With Higgins’ failure in the realm of manners, we are then presented to Eliza, who will now perform in this same setting. Higgins has, we hear, coached her on not only how to pronounce her words, but also on “what she pronounces.” This anticipates Eliza’s vulgar narration of the death of her aunt. This scene, with Eliza demonstrating her newly acquired knowledge, is the central scene of this act. It is in this scene, while Eliza is discussing the weather, that in both the film version and the musical comedy version, Eliza pronounces her now-famous line: “The rain in Spain stays mainly in the plain.” The comedy of this scene relies upon the contrast between Eliza’s mode of speech and her subject matter. She has been trained to pronounce words with impeccable perfection, but as Higgins feared, she has not learned what is proper to discuss and what is not. Higgins thought wrongly that he was safe in confining her subject to the weather and to one’s health. It is, of course, humorously comic that Eliza does confine herself to these two supposedly safe subjects, but naively, she narrates some rather bizarre details of her aunt’s death, using the terminology of the slums, yet pronouncing the unsavory words with complete precision. Her enunciation of improper words makes the entire narration comically incongruous. As a result, behind the outward, new facade of Eliza lies an uncarved interior which remains on the vulgar side.

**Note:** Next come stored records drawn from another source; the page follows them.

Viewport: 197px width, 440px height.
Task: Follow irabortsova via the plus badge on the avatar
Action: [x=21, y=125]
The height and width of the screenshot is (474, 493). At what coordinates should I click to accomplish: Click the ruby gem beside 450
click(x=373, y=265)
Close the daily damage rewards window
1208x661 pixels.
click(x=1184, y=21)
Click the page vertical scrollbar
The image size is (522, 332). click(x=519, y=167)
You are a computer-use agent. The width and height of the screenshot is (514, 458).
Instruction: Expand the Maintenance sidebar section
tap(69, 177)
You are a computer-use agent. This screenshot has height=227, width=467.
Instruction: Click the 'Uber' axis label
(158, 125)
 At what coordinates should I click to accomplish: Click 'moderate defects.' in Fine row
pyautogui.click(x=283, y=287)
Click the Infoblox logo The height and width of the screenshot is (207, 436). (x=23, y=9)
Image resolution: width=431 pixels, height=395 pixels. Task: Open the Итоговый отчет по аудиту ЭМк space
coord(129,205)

In spite of the squalid, if beautifully spoken, narration of her aunt’s death, Eliza possesses an element of sincerity in contrast to the silly affectation of Miss Clara Eynsford-Hill’s attempt to duplicate the “new manner of small talk.” After Eliza leaves, Mrs. Eynsford-Hill asserts that she cannot become accustomed to young ladies using such words as “bloody,” “beastly,” and “filthy,” and so forth. Actually, Shaw himself was put off by “proper” young ladies, such as Clara, attempting to use common expressions; he once maintained that “a flower girl’s conversation is much more picturesque, [and has] much better rhetoric, [is] much more concise, interesting, and arresting than the conversation of the drawing-room, and that the moment she begins to speak beautifully she gains an advantage by the intensity of her experience and the strength of her feeling about it.”

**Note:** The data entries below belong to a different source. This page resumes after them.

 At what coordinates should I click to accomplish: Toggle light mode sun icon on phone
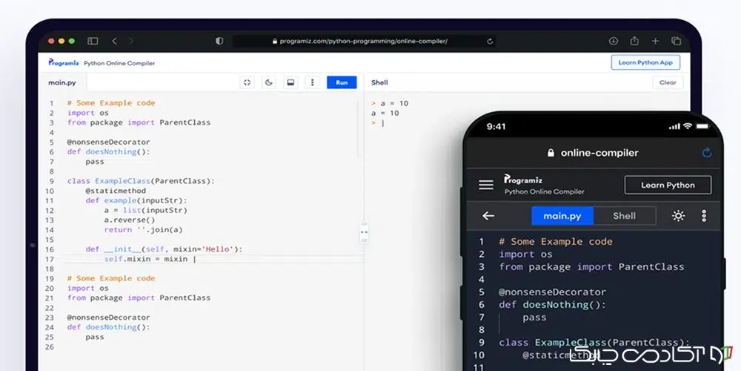tap(678, 216)
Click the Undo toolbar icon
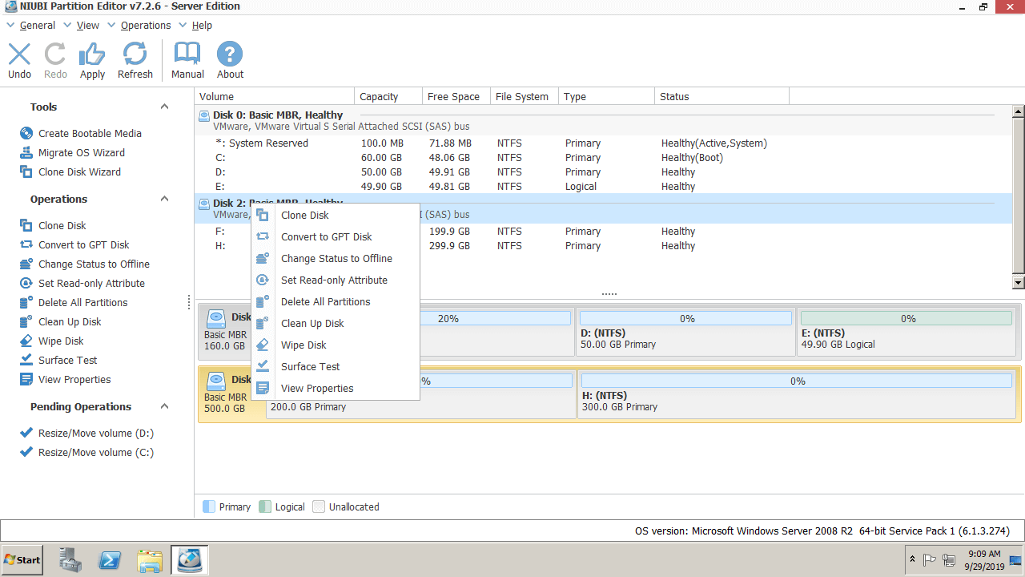This screenshot has width=1025, height=577. (x=19, y=54)
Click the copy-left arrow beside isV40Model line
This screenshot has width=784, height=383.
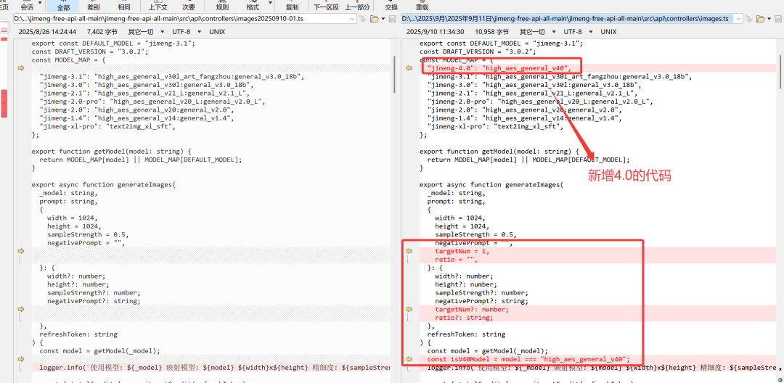pos(409,358)
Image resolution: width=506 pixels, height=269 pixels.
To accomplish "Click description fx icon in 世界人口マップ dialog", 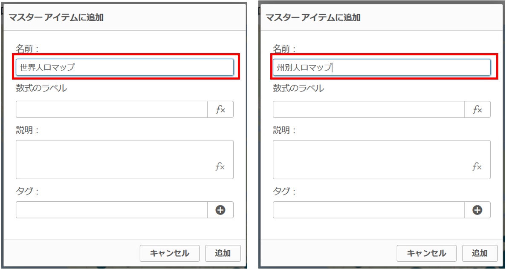I will 220,167.
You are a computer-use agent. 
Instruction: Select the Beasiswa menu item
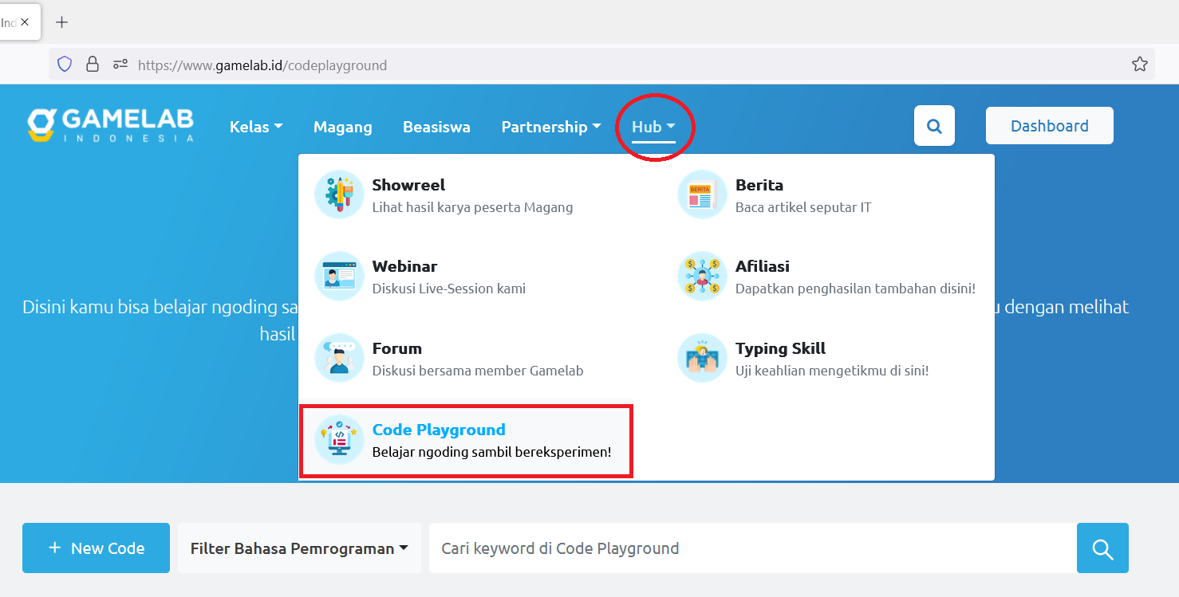tap(436, 126)
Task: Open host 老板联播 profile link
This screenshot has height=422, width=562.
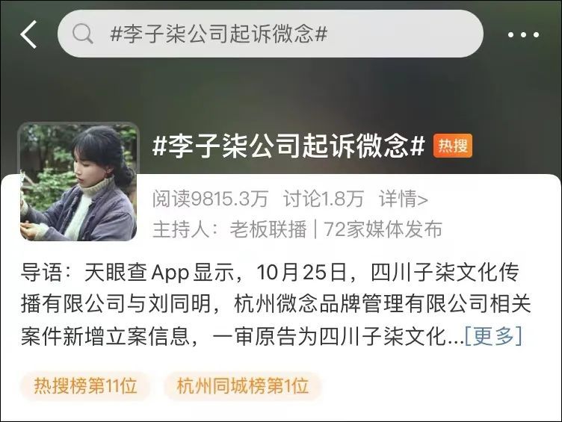Action: tap(268, 229)
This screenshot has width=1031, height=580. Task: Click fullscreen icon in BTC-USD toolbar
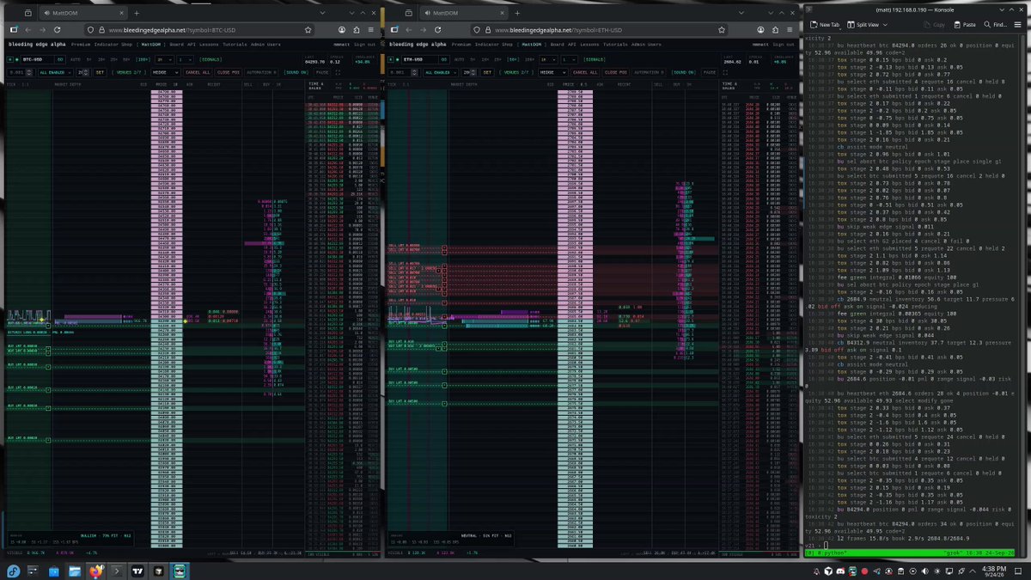338,72
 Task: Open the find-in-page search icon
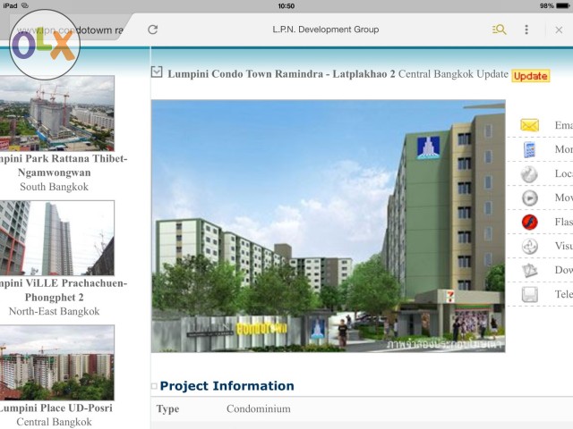499,29
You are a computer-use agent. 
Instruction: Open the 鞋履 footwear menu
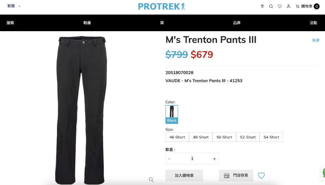[x=87, y=23]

After Eliza departs, Mrs. Higgins also comments on the disparity between Eliza’s speech and her subject matter. As noted, part of Eliza’s problem is that she is learning the English language anew from Professor Henry Higgins, who (despite the fact that he is a professor) uses speech which is not fit for the drawing room. Mrs. Higgins then returns to Shaw’s original Pygmalion theme when she points out that Eliza is a triumph of Higgins’ art and the art of the dressmaker; but that Eliza is not yet a presentable person. She is only partially carved. The thrill of the experiment for Higgins is also part of the Pygmalion theme; as he tells his mother: “You have no idea how frightfully interesting it is to take a human being and change her into a quite different human being by creating a new speech for her.” Higgins, then, is clearly the artist, Pygmalion, and Eliza is Galatea: The only difference between life and the myth is that here the artist is not falling in love with his creation and, ultimately, he will not be able to control his own creation. Ultimately, Eliza will have a soul and a will of her own, completely independent of her creator. At present, however, her creator is content to be amused by his creation since Eliza loves to mimic all sorts of people, especially all of these people after she, Higgins, and Pickering return home.